▶ _TASK TO CARRY OUT_: Copy out every line of the entries below that contains the word "width".

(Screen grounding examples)

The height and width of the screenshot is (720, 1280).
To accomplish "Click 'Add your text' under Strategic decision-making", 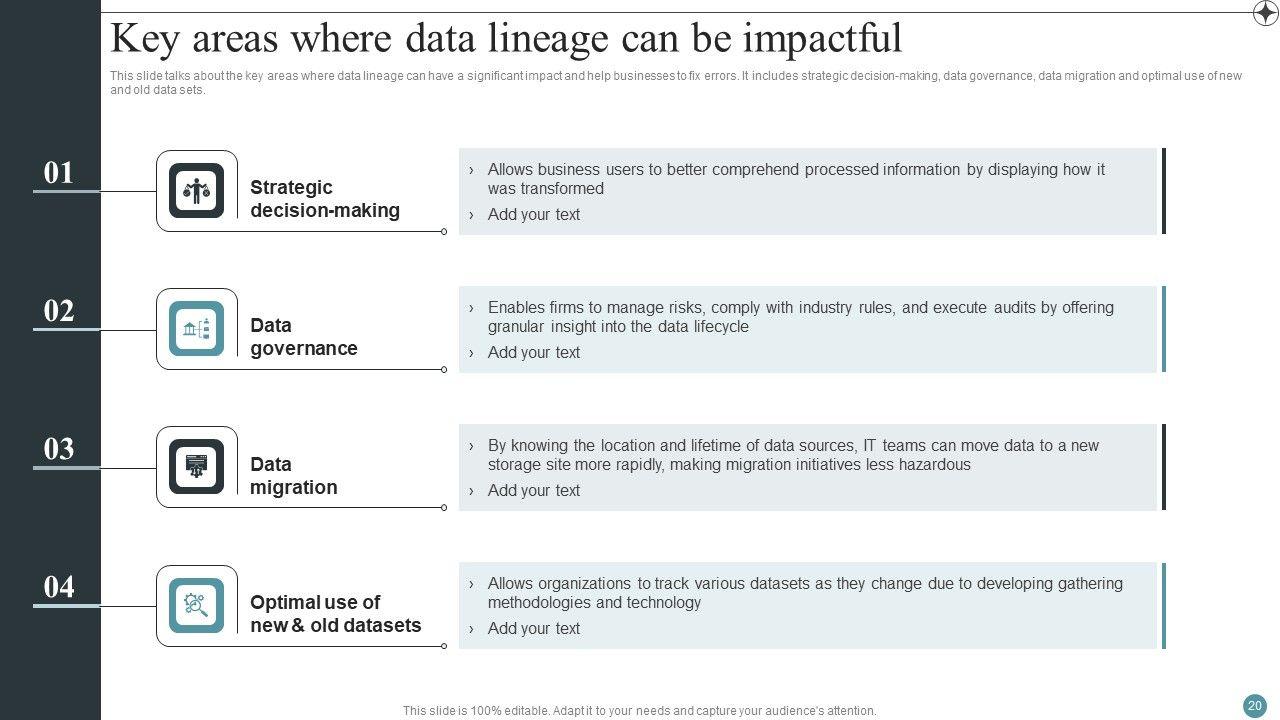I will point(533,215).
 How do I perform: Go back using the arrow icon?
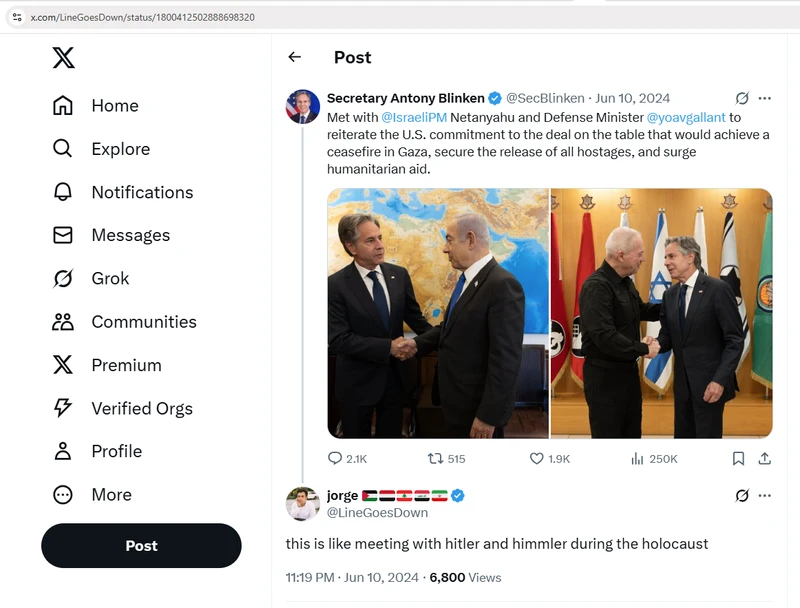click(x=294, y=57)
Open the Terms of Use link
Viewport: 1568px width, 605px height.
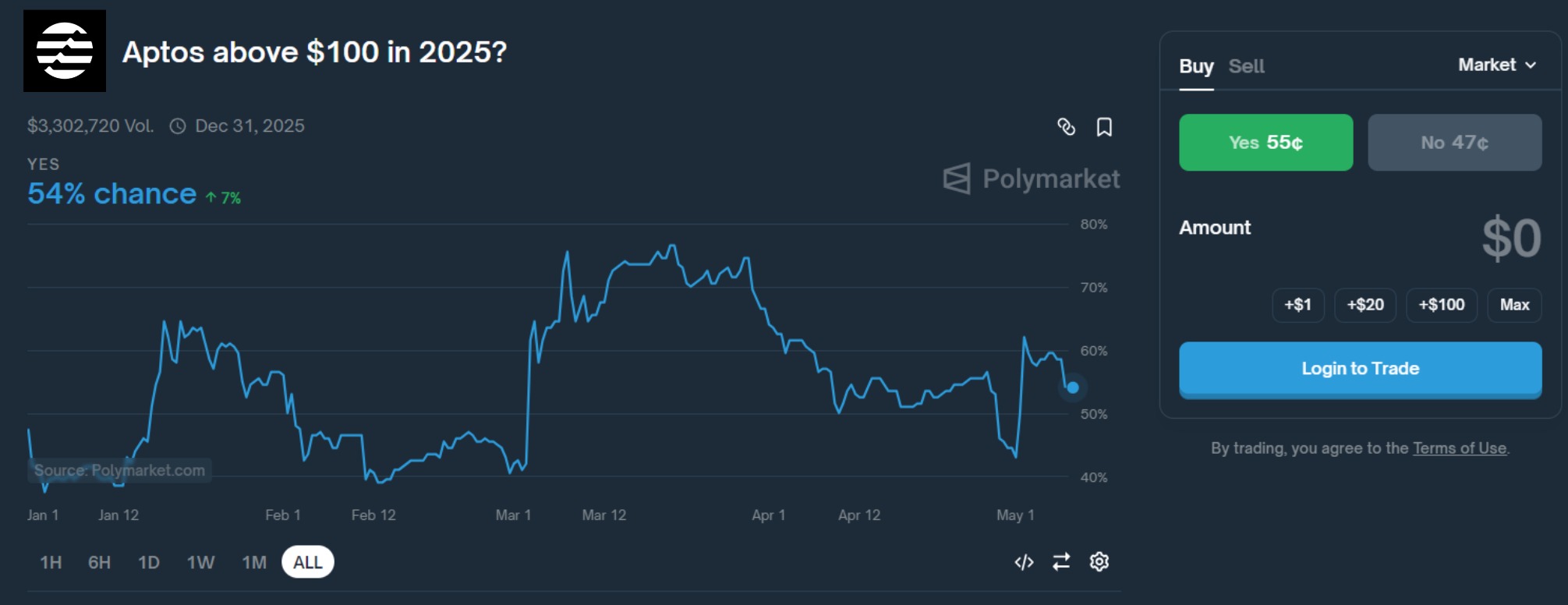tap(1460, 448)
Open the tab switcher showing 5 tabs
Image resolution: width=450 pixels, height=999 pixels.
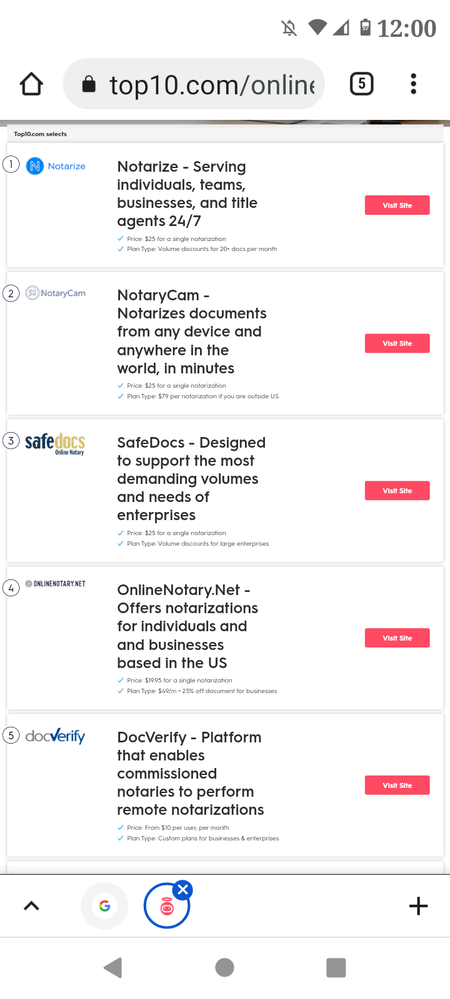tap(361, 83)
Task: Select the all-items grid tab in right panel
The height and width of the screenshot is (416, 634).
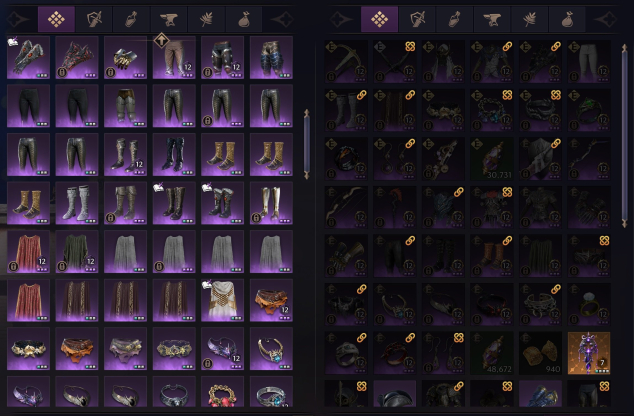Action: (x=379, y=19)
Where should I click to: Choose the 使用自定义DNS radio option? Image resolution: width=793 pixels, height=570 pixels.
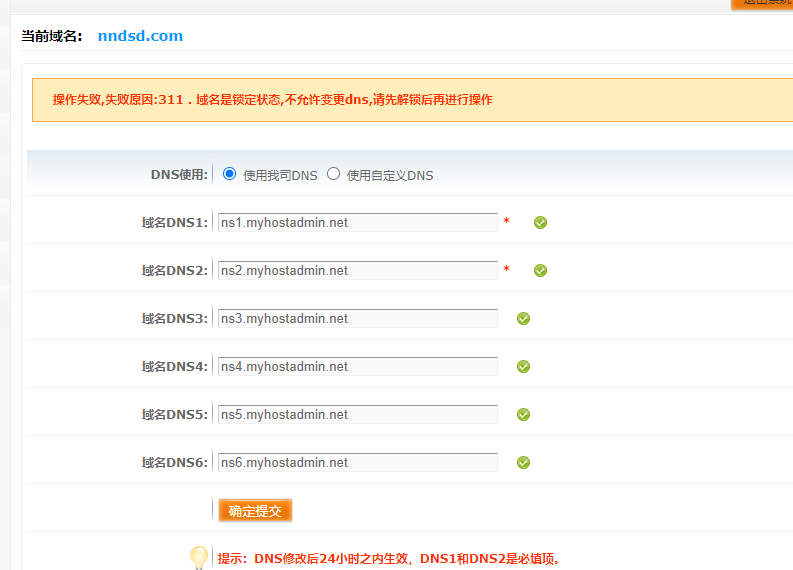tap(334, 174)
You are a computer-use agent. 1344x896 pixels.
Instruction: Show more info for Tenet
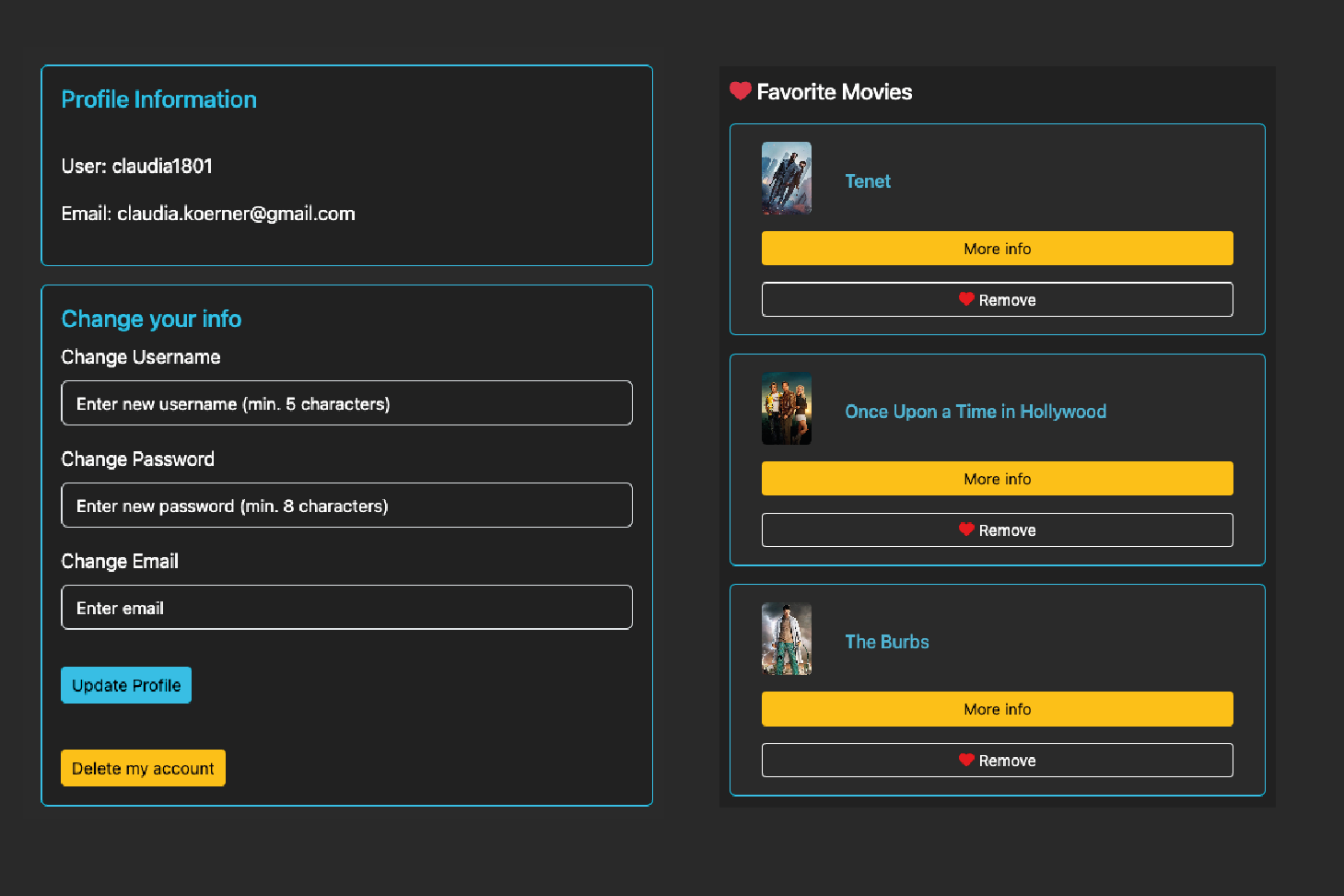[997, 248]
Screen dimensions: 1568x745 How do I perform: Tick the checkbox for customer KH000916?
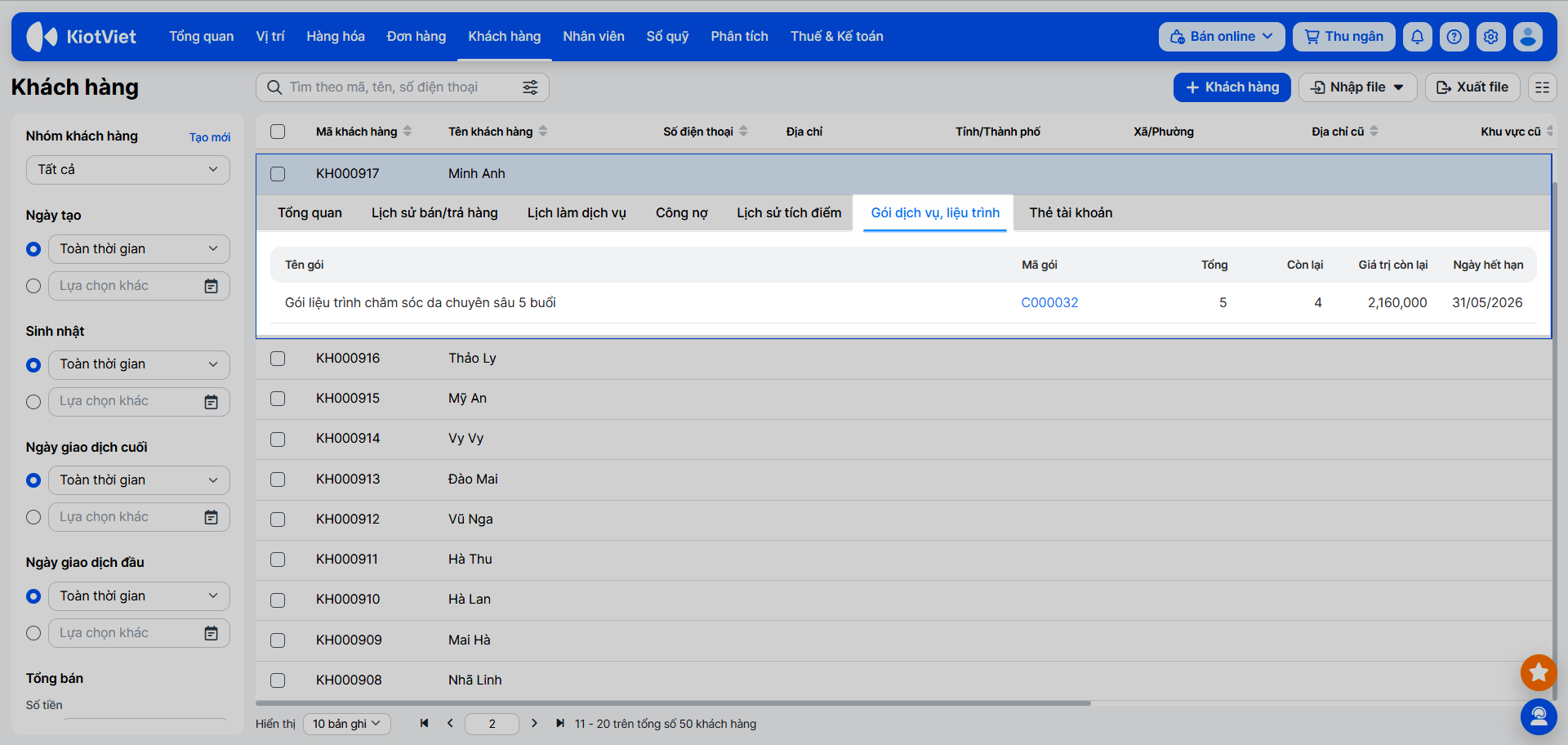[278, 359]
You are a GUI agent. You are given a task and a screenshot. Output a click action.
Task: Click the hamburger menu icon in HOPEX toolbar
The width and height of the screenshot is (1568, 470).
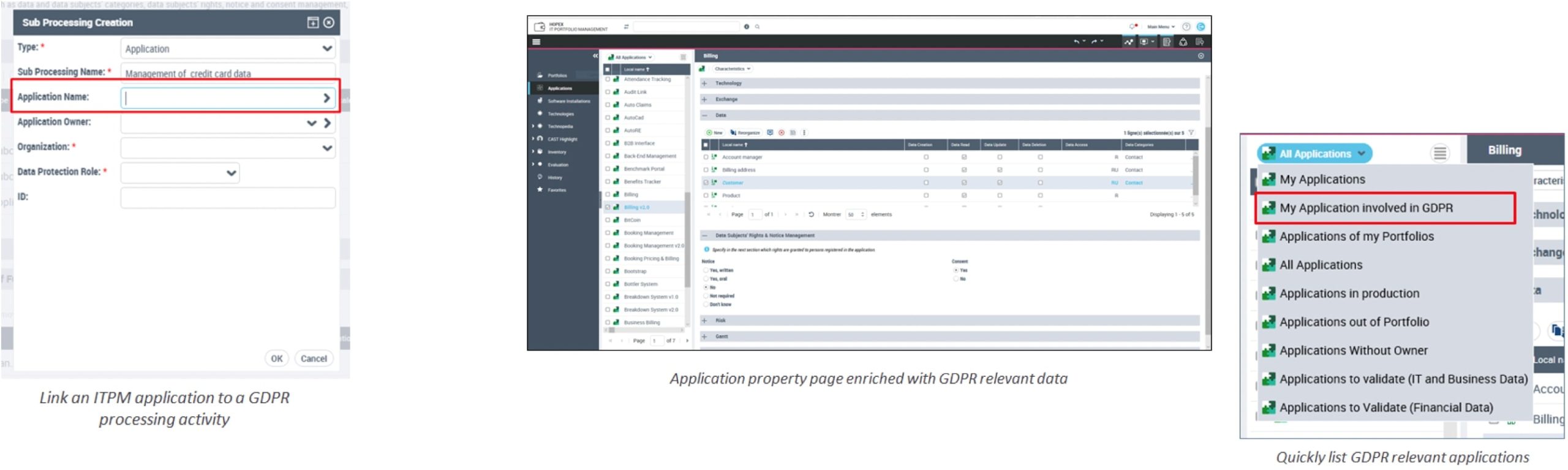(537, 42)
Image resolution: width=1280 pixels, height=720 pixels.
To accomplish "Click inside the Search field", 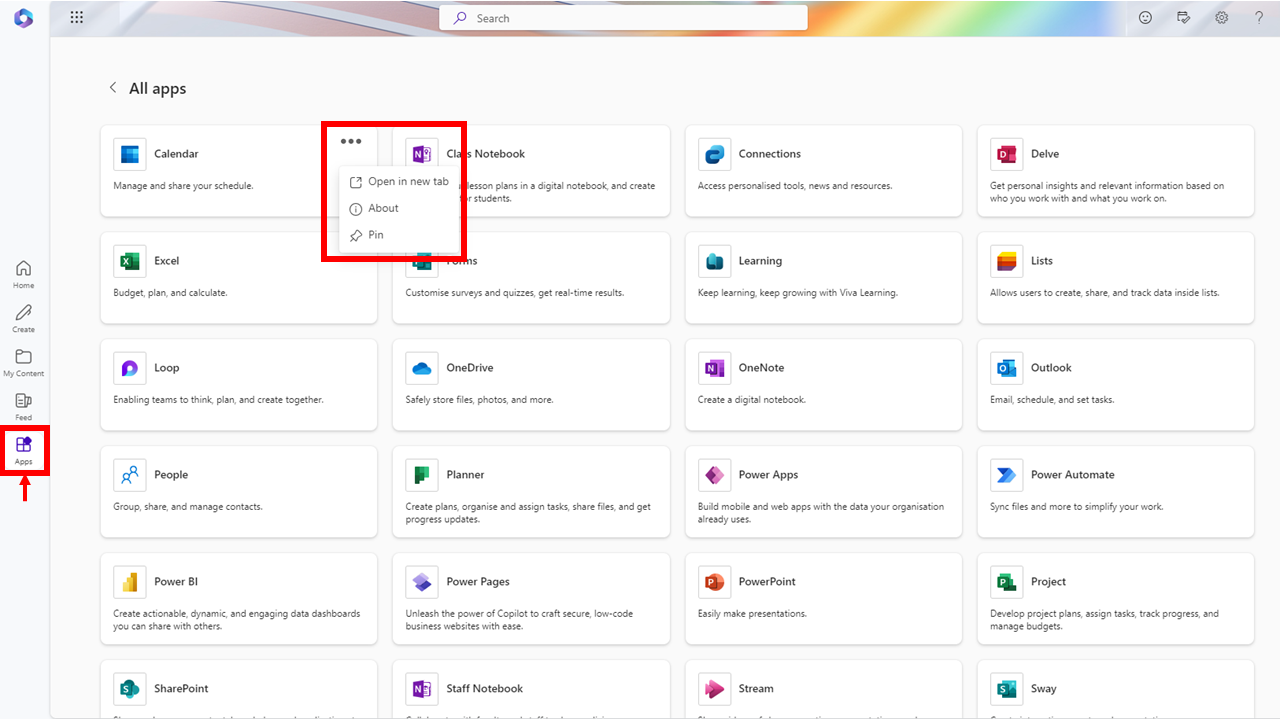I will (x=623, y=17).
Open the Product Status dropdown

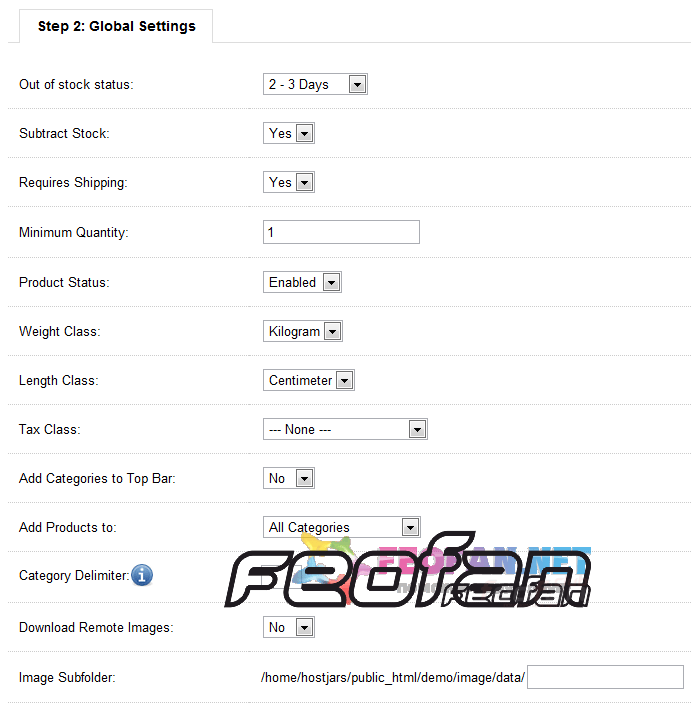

▶ _WRITTEN RESPONSE_:
The height and width of the screenshot is (720, 1280).
Viewport: 1568px width, 605px height.
Image resolution: width=450 pixels, height=999 pixels.
The height and width of the screenshot is (416, 634).
Where should I click to: Choose the 使用自定义DNS radio option? Image resolution: width=793 pixels, height=570 pixels.
The width and height of the screenshot is (1568, 470).
Image resolution: width=1280 pixels, height=720 pixels.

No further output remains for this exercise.